V. Quel avenir pour les catalogues
collectifs ?
1. Les projets nationaux
2. Les projets internationaux
3. Les catalogues collectifs spécialisés
La norme Z39.50 vise à offrir un accès réparti à des bases distribuées. D'un autre côté, des catalogues collectifs sont mis en place avec une gestion particulièrement lourde concernant l'intégration de notices en provenance de multiples catalogues. Comment envisager leur articulation ? N'y a-t-il pas là un moyen de suppléer à la mise sur pied de grandes bases de données monolithiques ?
Quelques pays ont décidé d'exploiter au sein de leur territoire les nouvelles possibilités d'interconnexion de catalogues, notamment par le biais de Z39.50.
La Bibliothèque Nationale du Canada, au regard du temps passé au chargement de centaines de milliers d'enregistrements par an, a décidé pour sa part d'adopter une solution de rechange, l'élaboration d'une "version virtuelle du catalogue collectif canadien" (Lunau, 1995). Celle-ci se définit comme un catalogue décentralisé, accessible par des moyens électroniques et établi en reliant différentes bases de données de plusieurs institutions au moyen du réseau Internet et de Z39.50 (deuxième version). Ces bases peuvent être des catalogues collectifs, les catalogues de bibliothèques particulières ou d'autres types de données tels que des systèmes d'information gouvernementaux. Du point de vue de l'usager, un tel catalogue sera en mesure de s'adapter à des besoins spécifiques. Il appartiendra alors à chaque bibliothèque de confectionner son propre catalogue collectif en fonction des établissements avec lesquels elle est amenée à coopérer.
Il a été défini des critères de base pour la participation des catalogues collectifs existants à la mise sur pied du catalogue virtuel.

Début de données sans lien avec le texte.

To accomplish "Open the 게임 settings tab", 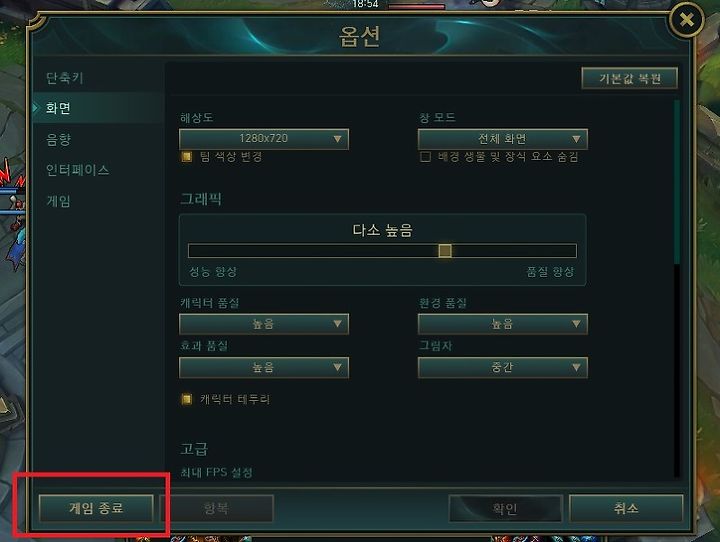I will pyautogui.click(x=58, y=201).
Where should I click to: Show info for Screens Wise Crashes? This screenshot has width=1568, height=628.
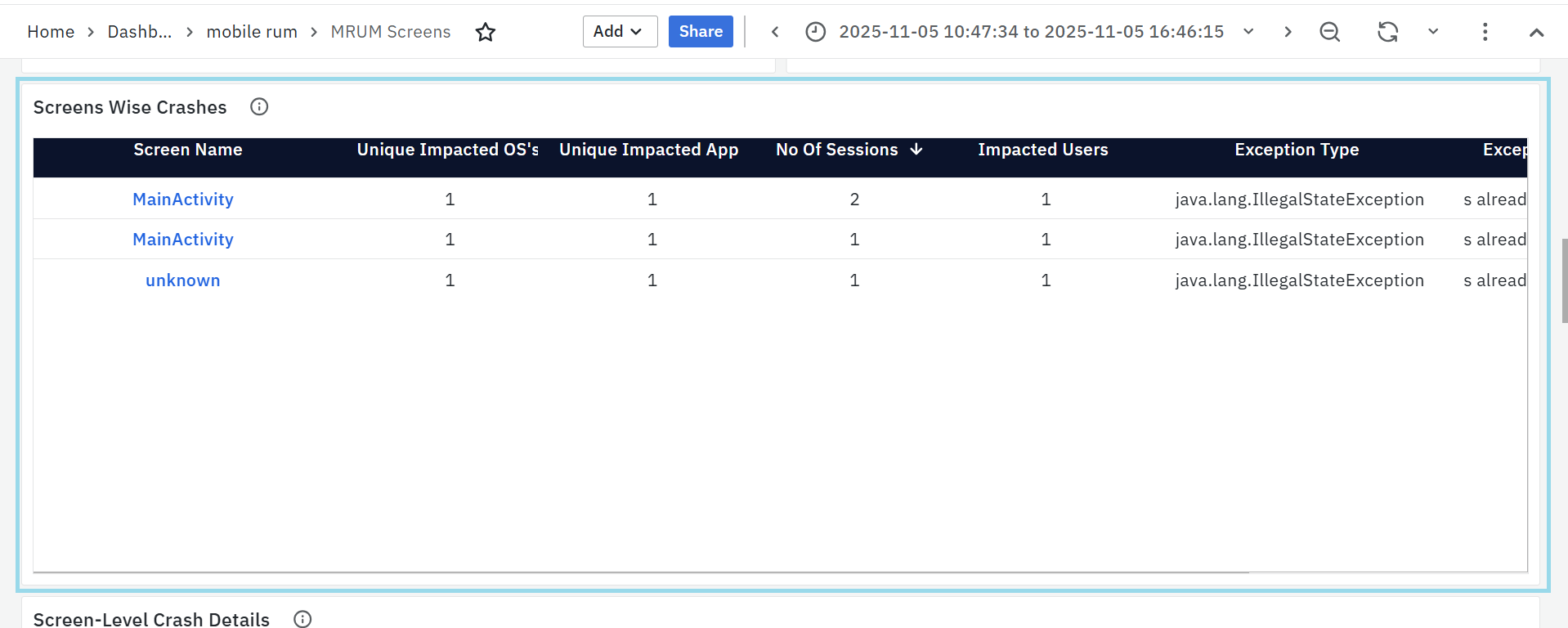click(x=259, y=107)
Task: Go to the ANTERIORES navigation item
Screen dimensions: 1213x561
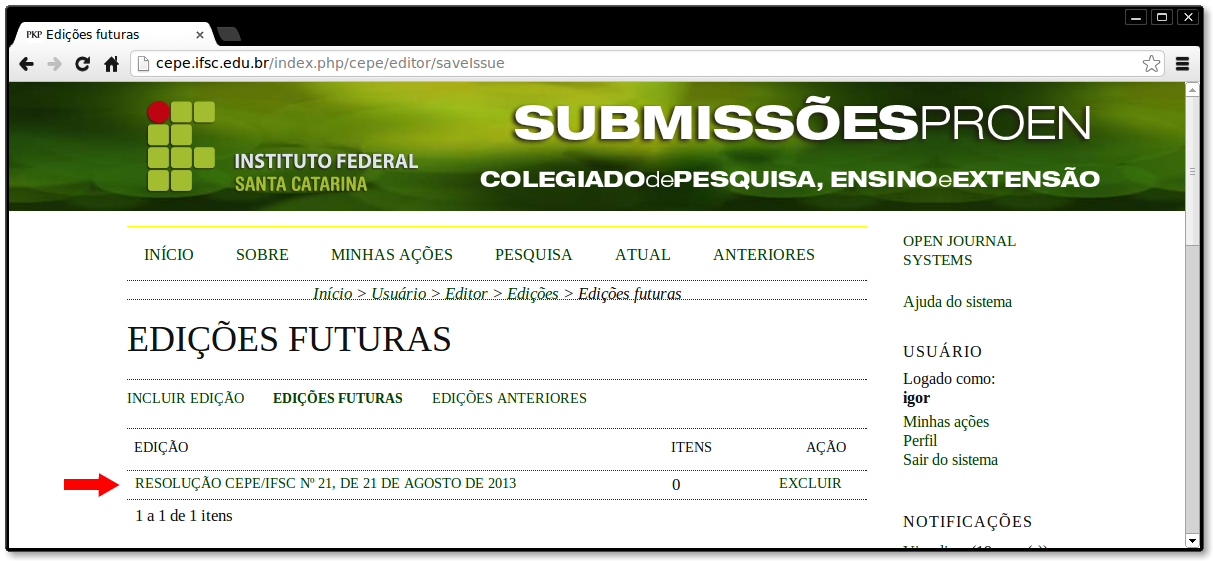Action: coord(764,255)
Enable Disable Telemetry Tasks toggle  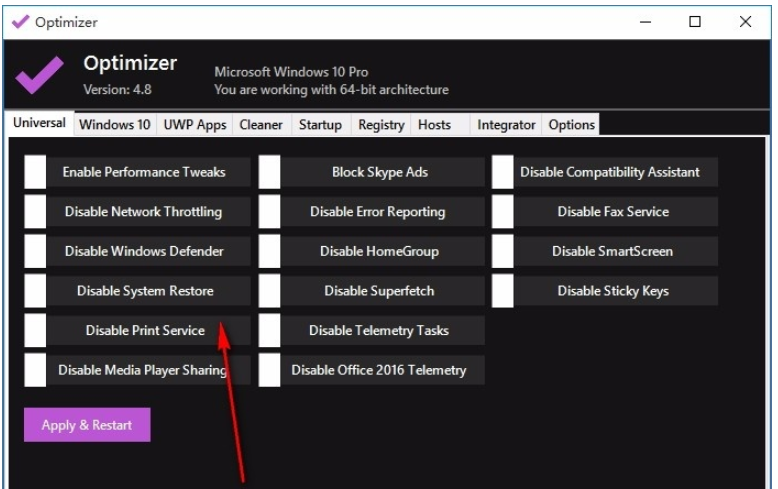pos(269,330)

Ils concernaient principalement la présence :
- d'enregistrements d'une variété de documents sous différentes formes
- d'un fonds représentant plusieurs organisations
- d'une base accessible par le biais d'Internet
- du logiciel Z39.50 ou son éventuelle mise en place programmée dans les 12 ou 18 prochains mois.
Des critères ont également été élaborés afin de déterminer les bibliothèques pouvant être ajoutées au catalogue collectif. Par ailleurs, la Bibliothèque Nationale du Canada continue de développer le Catalogue Collectif national jusqu'à la mise en place des protocoles et des systèmes nécessaires au soutien de la version virtuelle du CCC. Les sources de préoccupation concernent principalement les conséquences de l'utilisation de différents formats d'enregistrement (CAN/MARC, USMARC), les mentions de localisation des fonds et l'uniformisation des codes d'identification des bibliothèques détentrices.

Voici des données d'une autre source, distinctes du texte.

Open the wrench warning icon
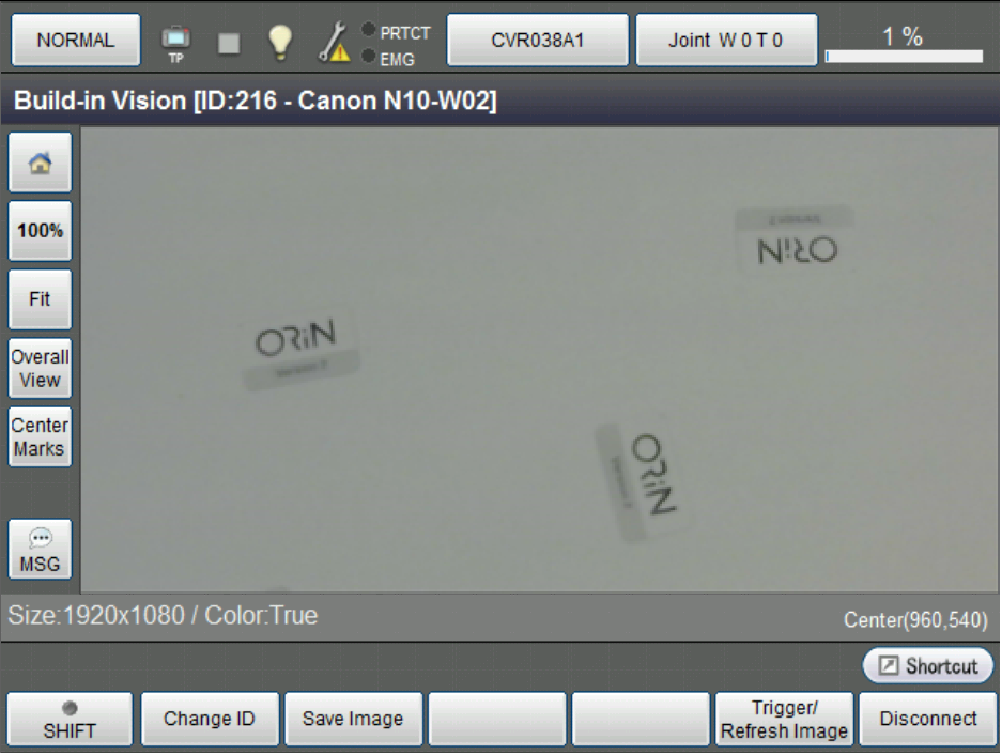1000x753 pixels. pyautogui.click(x=335, y=42)
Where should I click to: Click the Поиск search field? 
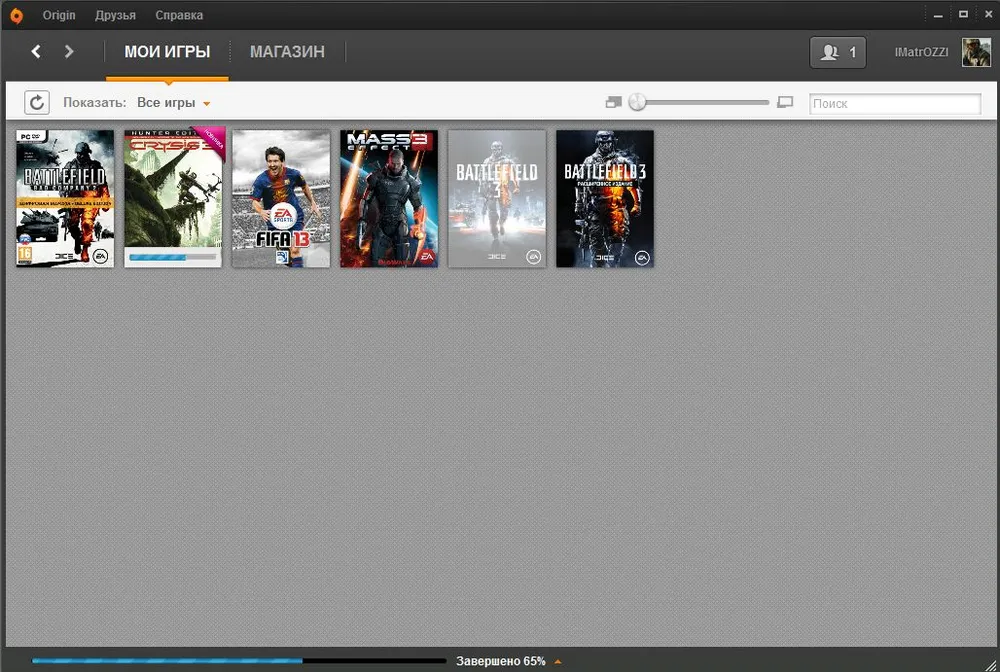pos(895,103)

Le projet IRIS (Kelly, 1995) a, dans le même esprit, pour objectif de faciliter la recherche et la commande d'articles dans les catalogues de 6 bibliothèques irlandaises ainsi que dans la base de la société UnCover. Il procède de la décision stratégique de fournir l'accès à des ressources consolidées par un lien entre bibliothèques indépendantes plutôt que d'investir dans la création d'un catalogue collectif. Il est intéressant de noter que ce projet est basé sur une coopération très étroite entre des bibliothèques et une société commerciale de fourniture de documents.
Tous les usagers se connectent initialement au client IRIS. Des serveurs Z39.50 ont été installés dans les établissements cibles en association avec leur propre système.
L'Allemagne a pour sa part mis sur pied un projet national, DBV-OSI II[23], visant à fournir une infrastructure intégrée pour la recherche, la fourniture d'informations sur les fonds, la demande et la fourniture de documents basées sur Z39.50 (3ème version). L'objectif est d'offrir aux usagers un accès transparent à des ressources partagées en utilisant une interface familière. La phase 2 (1997) prévoit l'implémentation du protocole ILL et l'étude de l'usage du service Item Order de Z39.50 pour la demande de documents. C'est l'un des rares projets à s'attaquer au problème du lien entre les trois sphères de la recherche, l'accès aux informations de possession et la demande.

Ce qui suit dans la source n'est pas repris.